Specialists in system audits have detected a new ransomware variant that has already managed to infect more than a hundred private companies and government institutions in the United States and, most recently, in China. Tencent, the company in charge of the report, claims that the attacks are directed from Asian territory.
The report mentions that this encryption
malware is a new variant of the well-known Ryuk ransomware,
mainly employed in cyberattacks against logistics & technology companies and
local governments. According to an FBI report, the operators of this campaign
would have obtained about $5M USD in Bitcoin transfers.
Recently, the government of Lake City, Florida,
decided to pay more than $400k USD in Bitcoin to a hacker group after their
systems were infected with this ransomware variant, causing a small
bureaucratic crisis in the city. Just days earlier, Riviera Beach officials,
also in Florida, paid a ransom of more than $500k USD for an infection of the
same encryption malware.
According to system audits specialists, the
Ryuk ransomware is a variant of the Hermes virus created sometime in 2018. Ryuk
infections are usually spread through botnets or spam campaigns and get into
victims’ systems by exploiting undefined IP ports.

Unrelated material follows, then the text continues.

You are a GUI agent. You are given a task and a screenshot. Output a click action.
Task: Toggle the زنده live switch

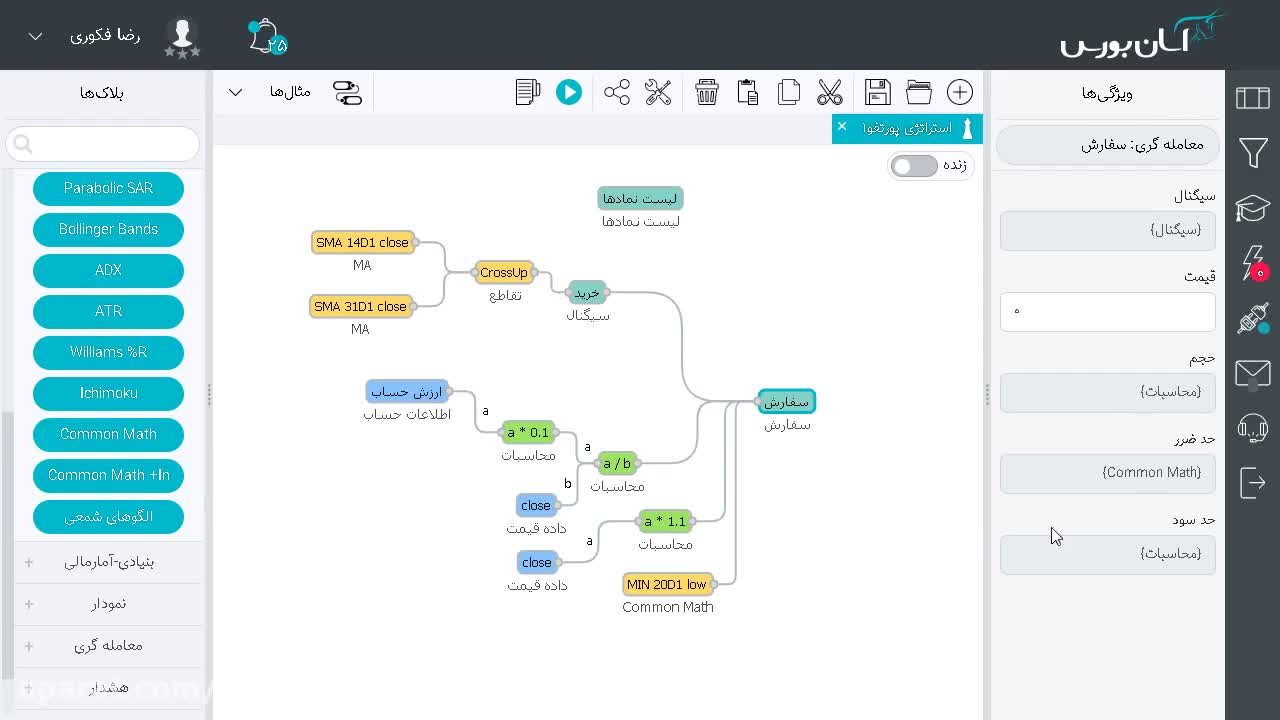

“When successfully installed, the
ransomware proceeds to remove any files that may give away its presence, as
well as interrupt the activity of the antivirus software of the infected
system”, the specialists mention. Finally, when starting any Internet
browser, victims will find the note of the hackers where the ransom is
demanded, in addition to the instructions to perform the transfer via Bitcoin
(sometimes they may be other variants of virtual asset).

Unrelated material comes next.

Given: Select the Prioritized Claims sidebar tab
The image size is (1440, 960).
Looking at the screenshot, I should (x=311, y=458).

According to system audits experts from the
International Institute of Cyber Security (IICS), security firms and agencies
like the FBI have been on the trail of this malware for at least a year; as if
that were not enough, it has been mentioned that this Chinese variant of Ryuk
is capable of running on 32-bit and 64-bit systems, which greatly expands the
potential scope of the infection, also, we still ignore the total number of
victims so far.